### Study text
Start of Block

A man who’s just been released from a mental hospital gets a job at an ice cream parlour. With a bitter mother and a life that is destined to be forever mundane things don’t look very exciting, but then one by one his old high school basketball team mates are found murdered.
Kevin Boyd (Kevin Corrigan) is a bit quiet (if you’d just got out of a mental hospital after treatment for attempting suicide, so would you be). His mother (Karen Black) is clearly bitter about the whole experience and Kevin’s only escape from the mundane is working in a 50’s style ice cream parlour in the centre of their small home town. Life is slow, life is boring.
Things start to get a bit more exciting though as one by one we are introduced to Kevin’s old basketball team mates, who all seem to be arseholes, and then they are subsequently found dead, brutally murdered in a way that is typical of dark comedies. Plenty of blood, an axe left in the head or no head at all.
We’re treated to occasional glimpses of Kevin’s memory of each of the now departed showing us why they may have been a target. We see scenes of teenage boys bullying and beating up Kevin, and it’s not long before small town Sheriff (Barry Bostwick) suspects Kevin is behind the murders.
Not the most original premise, but then again revenge stories hardly ever are anymore, but with a wonderful current of dark comedy running throughout you are prepared to forgive. The laughs are provided by the small town America characters, who are close enough to the type you’d expect to see in a David Lynch story to be interesting, but normal enough to not make them too weird. Kevin too is loveable character, we found ourselves also wanting anyone who’d made his school life hell dead, as we see more and more flashbacks of what caused him to attempt suicide in the first place.
There are a few sub plots too. The Sheriff is dating Kevin’s mum, making everything that little bit too uncomfortable for someone in Kevin’s shoes, and his spritely and almost over-the-top happy 11 year old estranged daughter, played brilliantly by Ariel Gade, turns up. If that wasn’t enough, Kevin also embarks on a slow romance with Stephanie, a new girl in town, played by Lucy Davis. You’ll recognise her from the UK version of The Office. You’ll recognise her not just because of her face but because she seems to be playing office receptionist Dawn, again, just like she did in Shaun of the Dead and just like she has in everything else she has ever done.

End of Block

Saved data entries
Start of Block

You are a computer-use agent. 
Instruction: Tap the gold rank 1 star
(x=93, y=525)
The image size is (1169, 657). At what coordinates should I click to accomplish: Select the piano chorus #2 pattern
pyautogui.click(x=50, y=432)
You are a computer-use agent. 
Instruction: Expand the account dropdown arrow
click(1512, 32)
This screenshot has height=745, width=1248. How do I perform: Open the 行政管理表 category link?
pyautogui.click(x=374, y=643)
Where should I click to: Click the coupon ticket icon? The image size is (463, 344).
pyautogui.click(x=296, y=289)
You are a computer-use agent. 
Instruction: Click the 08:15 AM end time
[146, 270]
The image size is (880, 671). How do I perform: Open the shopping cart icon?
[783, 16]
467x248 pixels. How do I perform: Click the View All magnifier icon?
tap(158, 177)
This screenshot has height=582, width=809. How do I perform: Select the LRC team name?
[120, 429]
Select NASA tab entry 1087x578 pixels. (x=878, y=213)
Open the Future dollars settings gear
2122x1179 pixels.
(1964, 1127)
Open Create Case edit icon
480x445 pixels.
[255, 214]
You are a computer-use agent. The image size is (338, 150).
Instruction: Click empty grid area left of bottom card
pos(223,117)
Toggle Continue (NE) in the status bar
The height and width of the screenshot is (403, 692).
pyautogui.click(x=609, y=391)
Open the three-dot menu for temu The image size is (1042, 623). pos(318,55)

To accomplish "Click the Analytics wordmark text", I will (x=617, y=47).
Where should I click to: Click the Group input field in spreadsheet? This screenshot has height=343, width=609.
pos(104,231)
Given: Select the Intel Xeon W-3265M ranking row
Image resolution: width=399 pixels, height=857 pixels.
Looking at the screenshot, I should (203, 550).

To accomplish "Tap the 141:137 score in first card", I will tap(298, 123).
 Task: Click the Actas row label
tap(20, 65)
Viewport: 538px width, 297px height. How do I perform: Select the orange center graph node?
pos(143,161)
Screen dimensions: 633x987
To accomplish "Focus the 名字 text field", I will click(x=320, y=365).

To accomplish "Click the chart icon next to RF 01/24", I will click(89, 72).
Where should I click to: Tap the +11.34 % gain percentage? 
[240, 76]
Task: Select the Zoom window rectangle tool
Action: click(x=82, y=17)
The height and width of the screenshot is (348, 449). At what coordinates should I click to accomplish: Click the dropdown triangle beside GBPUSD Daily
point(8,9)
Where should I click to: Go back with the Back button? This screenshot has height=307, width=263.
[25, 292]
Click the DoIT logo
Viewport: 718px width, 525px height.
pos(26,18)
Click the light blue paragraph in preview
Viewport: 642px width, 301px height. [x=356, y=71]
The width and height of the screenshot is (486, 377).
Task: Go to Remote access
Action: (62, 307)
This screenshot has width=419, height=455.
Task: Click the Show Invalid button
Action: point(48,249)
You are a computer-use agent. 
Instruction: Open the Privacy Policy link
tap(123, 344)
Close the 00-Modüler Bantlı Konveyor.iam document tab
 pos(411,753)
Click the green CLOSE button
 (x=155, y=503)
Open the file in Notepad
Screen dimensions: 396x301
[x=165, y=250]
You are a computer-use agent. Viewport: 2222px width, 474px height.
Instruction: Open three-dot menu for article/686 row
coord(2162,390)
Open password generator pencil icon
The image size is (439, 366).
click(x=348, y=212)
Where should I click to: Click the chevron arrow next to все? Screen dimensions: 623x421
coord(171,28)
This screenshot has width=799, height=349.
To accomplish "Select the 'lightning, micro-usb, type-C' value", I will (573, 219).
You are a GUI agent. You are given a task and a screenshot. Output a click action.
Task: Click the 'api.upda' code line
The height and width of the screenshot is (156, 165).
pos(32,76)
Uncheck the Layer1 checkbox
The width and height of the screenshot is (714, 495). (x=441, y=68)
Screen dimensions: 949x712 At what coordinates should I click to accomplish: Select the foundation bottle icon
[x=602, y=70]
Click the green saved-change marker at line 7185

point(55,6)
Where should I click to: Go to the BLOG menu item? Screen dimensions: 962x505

End of Block

### Try it
Copy the part of the film review starting with "There are a" and going on through "has ever done.". You won't need the records.

### Result of this exercise
There are a few sub plots too. The Sheriff is dating Kevin’s mum, making everything that little bit too uncomfortable for someone in Kevin’s shoes, and his spritely and almost over-the-top happy 11 year old estranged daughter, played brilliantly by Ariel Gade, turns up. If that wasn’t enough, Kevin also embarks on a slow romance with Stephanie, a new girl in town, played by Lucy Davis. You’ll recognise her from the UK version of The Office. You’ll recognise her not just because of her face but because she seems to be playing office receptionist Dawn, again, just like she did in Shaun of the Dead and just like she has in everything else she has ever done.